• What needs to be done: This exercise calls for every record to be set down again, exactly and in full.

• Recorded data:
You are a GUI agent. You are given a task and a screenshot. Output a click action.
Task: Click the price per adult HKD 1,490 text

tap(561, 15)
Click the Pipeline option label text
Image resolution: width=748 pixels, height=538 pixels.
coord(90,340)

• Response to this exercise:
You are a GUI agent. You are given a task and a screenshot. Output a click action.
Task: Click the price per adult HKD 1,490 text

tap(561, 15)
Click the Pipeline option label text
Image resolution: width=748 pixels, height=538 pixels.
coord(90,340)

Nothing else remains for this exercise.